Deshalb bin ich nur im Windschatten hinter Irina gelaufen. Die Lutscherei ist
eigentlich nicht so mein Ding, aber ich konnte auch nicht schneller!“ Die
Niederlage gegen ihre Konkurrentin Irina Mikitenko vor Augen, schien
Mockenhaupt auf dem Schlusskilometer plötzlich den zweiten Wind zu
bekommen, machte innerhalb von nur einer Runde den Rückstand wett, legte
sogleich mit einem kurzen Antritt einige Meter zwischen sich und der lange Zeit
wie die klare Siegerin wirkenden Frankfurterin und lief mit 31:52,40 zum
zweiten Mal unter die Olympianorm. “Ich hatte das Rennen schon
abgeschrieben“ bekannte auch Sabrinas Trainer Heiner Weber am Rande der
Rundbahn und freute sich nicht minder über den fast schon verlorenen
Meistertitel. “Ich muss eine Erklärung finden, was in den letzten
drei Runden passiert ist“, fragte sich hingegen Irina Mikitenko immer
wieder etwas konsterniert. “Sieben Kilometer lang lief es einfach nur
toll. Am Schluss hatte ich das Gefühl, im Dunkeln zu laufen. Ich habe
nichts mehr gesehen!“ Dennoch überwog letztlich das Gefühl, die
gebotene Chance zur Olympianorm genutzt zu haben. “Die 5000 m habe ich
für Athen abgeschrieben, denn wenn du dort eine Rolle spielen willst,
musst du eine 14:40 laufen!“
Fernab jeglicher Olympiaambitionen bewegen sich derzeit die deutschen
Männer. Wenngleich auch der neue 10 000 m-Meister Oliver Dietz
internationale Ansprüche geltend machen möchte, nach den beim
Paderborner Osterlauf erzielten 1:02:38 ist er allerdings ein sicherer
Anwärter auf einen Startplatz für die Halbmarathon-WM. “Eine
Medaille wäre gut“, sagte sich der Gerbrunner im Trikot der LG
Braunschweig vor dem Rennen und nach dem unerwarteten Titelgewinn ist es
für den 26jährigen natürlich “das
Sahnehäubchen“ einer bislang starken Saison. “Ich hatte schon
etwas Angst vor Michaels Spurtstärke“, gestand Oliver Dietz ein,
“deshalb habe ich auch einen langen Spurt angezogen!“ Mit einem
Kilometerabschnitt in 2:34 war aus dem Bummeltempo plötzlich ein
Expresstempo geworden, das nur Michael May und mit Abstrichen auch Alexander
Lubina (“Der Kick fehlt mir nach der langen Verletzungspause“)
mitgehen konnten.
Auch die Mädchen machten es im 5000 m-Meisterschaftsrennen spannend.

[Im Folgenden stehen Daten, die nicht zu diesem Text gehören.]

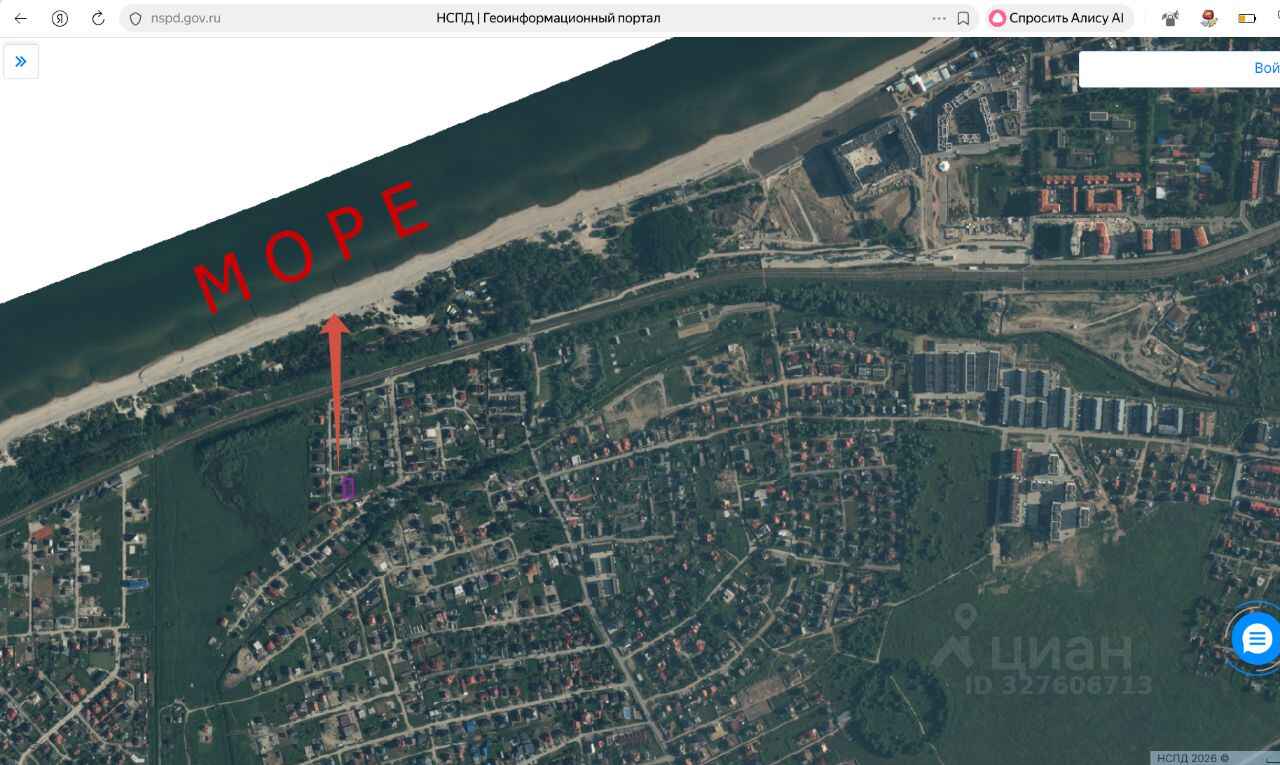
Task: Open the battery saver icon
Action: click(1247, 18)
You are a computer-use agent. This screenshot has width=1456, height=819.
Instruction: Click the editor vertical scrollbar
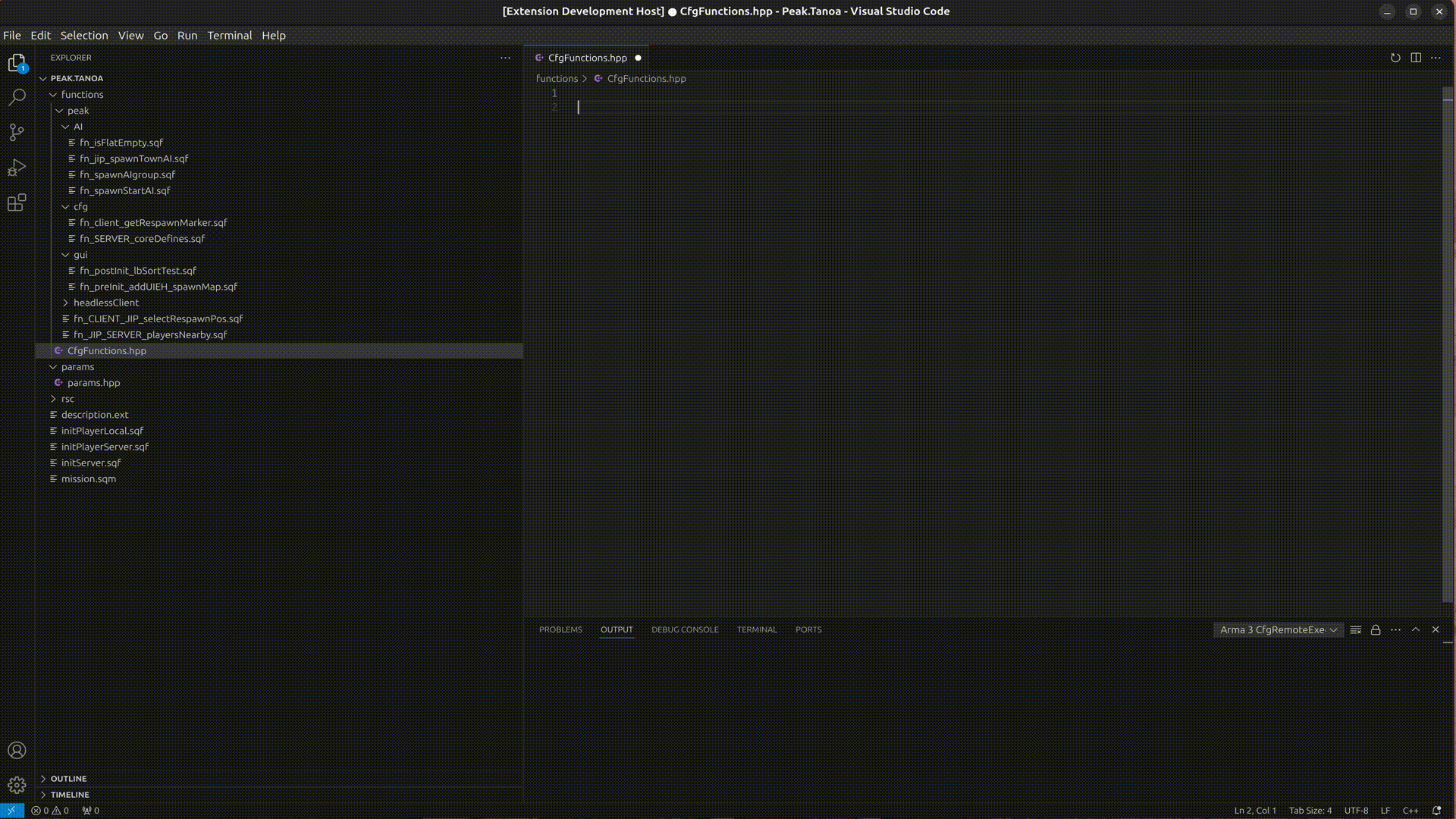[x=1447, y=341]
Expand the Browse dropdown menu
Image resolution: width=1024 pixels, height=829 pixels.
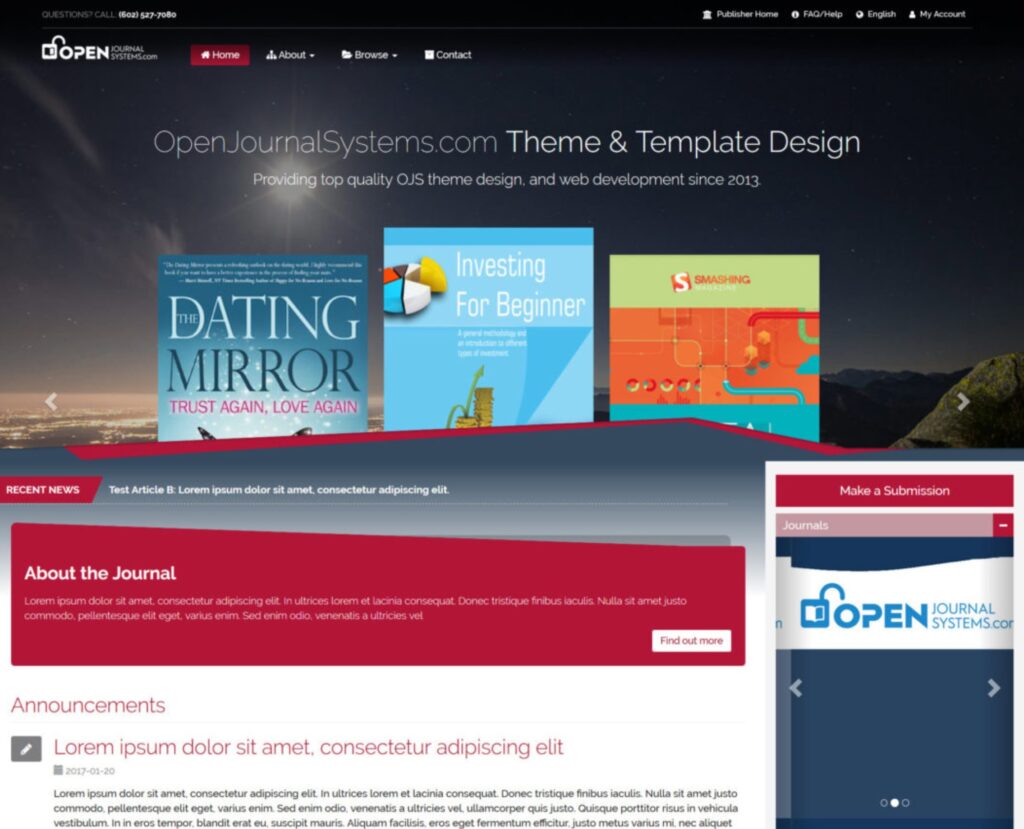tap(370, 55)
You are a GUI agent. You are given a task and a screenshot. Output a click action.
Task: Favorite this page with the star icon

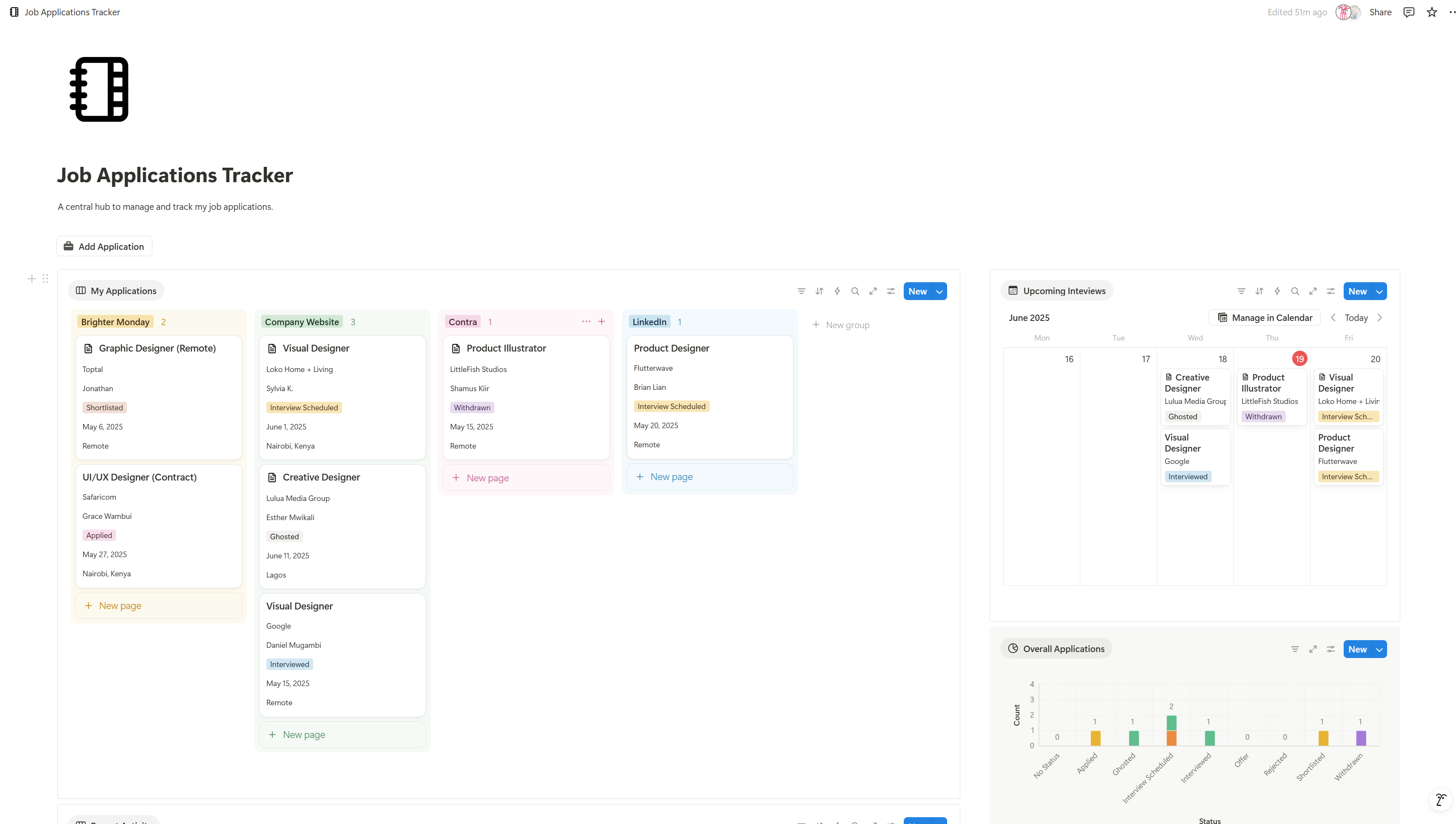point(1431,12)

Mit einem guten Finish setzte sich die Hindernisspezialistin Verena Dreier
gegen die beiden erst 17jährigen Susi Lutz und Simone Feld durch.
“Eigentlich wollte ich nur mitlaufen“, gestand Verena Dreier,
“denn mein Hauptaugenmerk gilt der 3000 m-Hindernisstrecke!“ Darin
ist die Siegerländerin derzeit Spitze und darf sich nach den in Kamen
erzielten 10:23,32 nicht nur Hoffnungen auf einen Start bei der JWM machen,
sondern auch im Europacup-Frauenteam. “Deshalb steht für mich das
Ausscheidungsrennen in Zeulenroda im Vordergrund. Wenn es dort auch so
läuft wie heute....!“ Zufrieden nach langer Verletzungspause durfte
auch Eva-Maria Stöwer sein, die sich als Vierte über eine neue
Bestzeit freuen konnte und noch vor der früh ins Hintertreffen geratende
Titelverteidigerin Christina Mohr ins Ziel kam.

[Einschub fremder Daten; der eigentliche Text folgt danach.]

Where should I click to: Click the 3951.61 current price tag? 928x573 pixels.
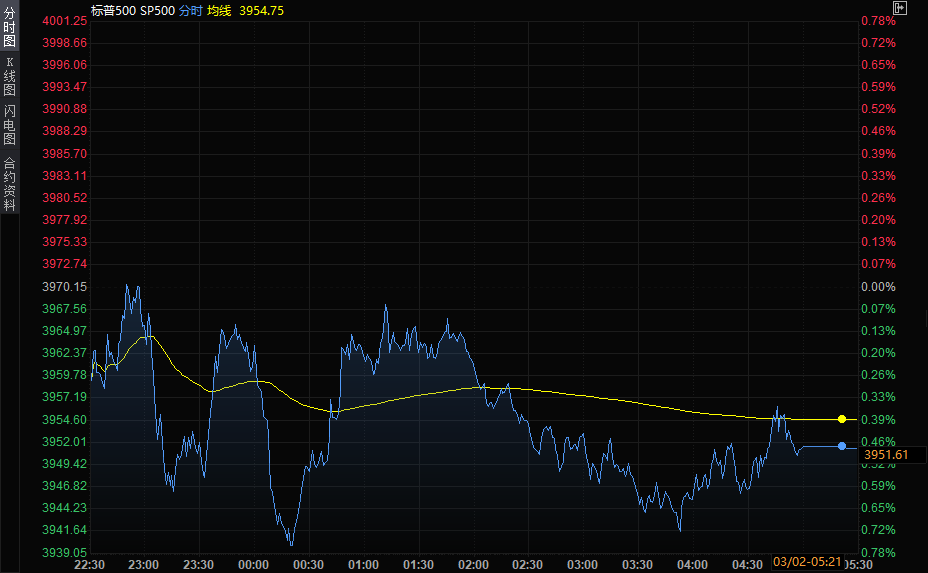[886, 455]
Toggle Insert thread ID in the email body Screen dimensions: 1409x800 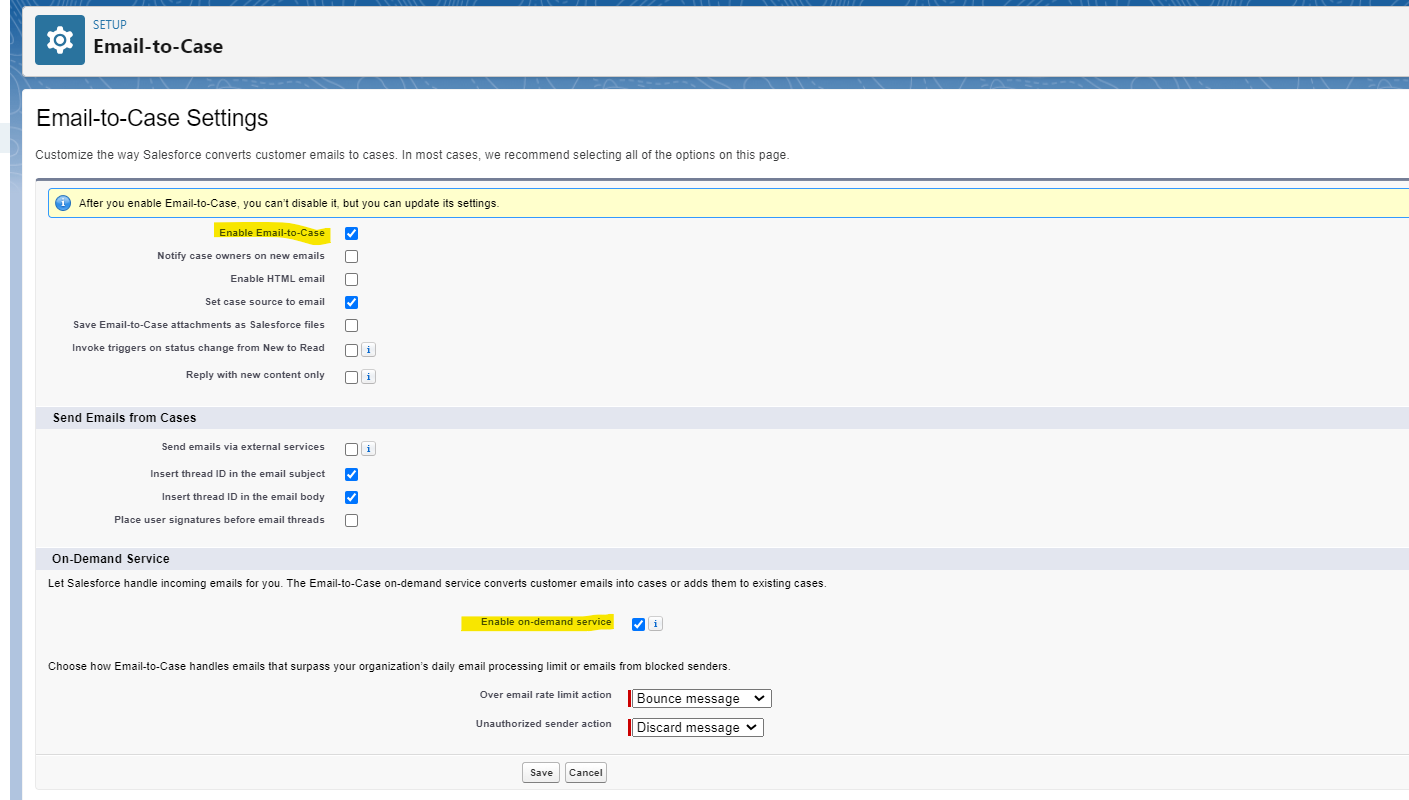coord(351,497)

Nur im Rahmenprogramm, dennoch aber im Mittelpunkt stand für wenige
Minuten Lars Riedel für die rund vierhundert Zuschauer. Eine Woche nach
dem Saisonauftakt in Wiesbaden packte der Chemnitzer noch einem Meter drauf und
sieht sich mit 67,68 m im Plansoll. “Das gibt Auftrieb“ und meinte
damit das bevorstehende Duell mit dem Weltmeister Virgilius Alekna in Halle.

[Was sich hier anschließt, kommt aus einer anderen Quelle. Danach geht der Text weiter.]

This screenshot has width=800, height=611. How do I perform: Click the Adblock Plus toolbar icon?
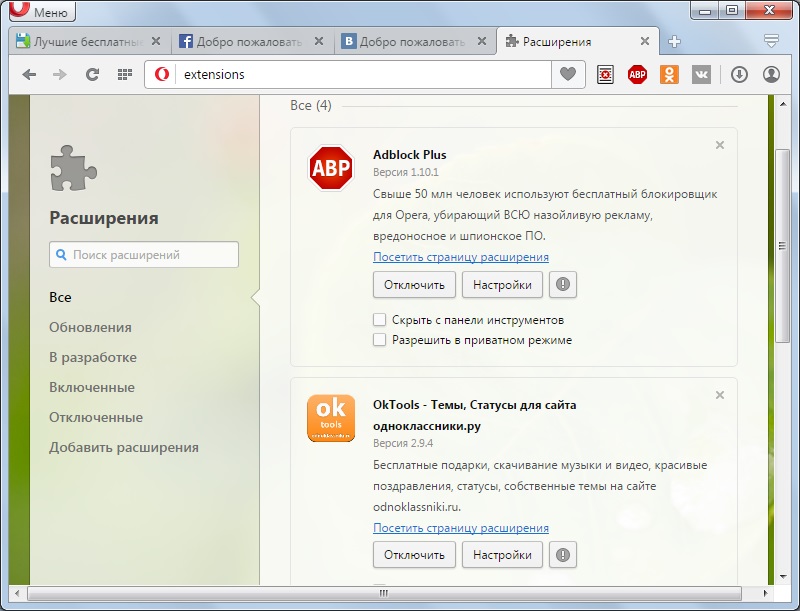pyautogui.click(x=638, y=74)
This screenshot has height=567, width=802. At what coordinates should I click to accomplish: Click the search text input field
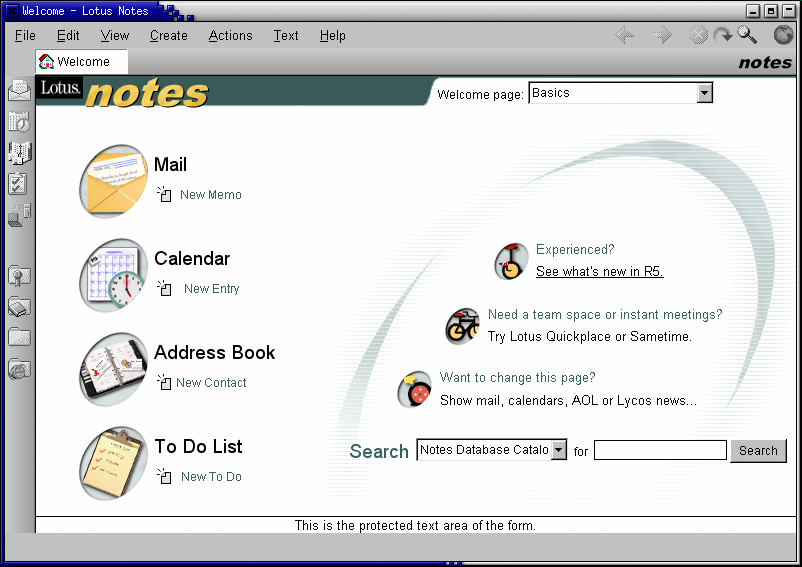point(660,451)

“Es fehlt zwar noch die Konstanz. Die Wurfkraft ist bereits schon da, nur
muss dazu auch die Technik passen. Noch so eine Steigerung wie von Wiesbaden zu
Borna, dann wäre ich sehr zufrieden“ grinste Lars Riedel vielsagend.
Ein möglicher Nachfolger kündigt sich für den inzwischen
37jährigen im Rostocker Torsten Schmidt an, der diesmal auf 63,40 m kam.
Bei den Frauen hatte Beatrice Faumuina aus Neuseeland in Jana Tucholke keine
ernsthafte Gegnerin im Ring und beließ es bei 62,98 m.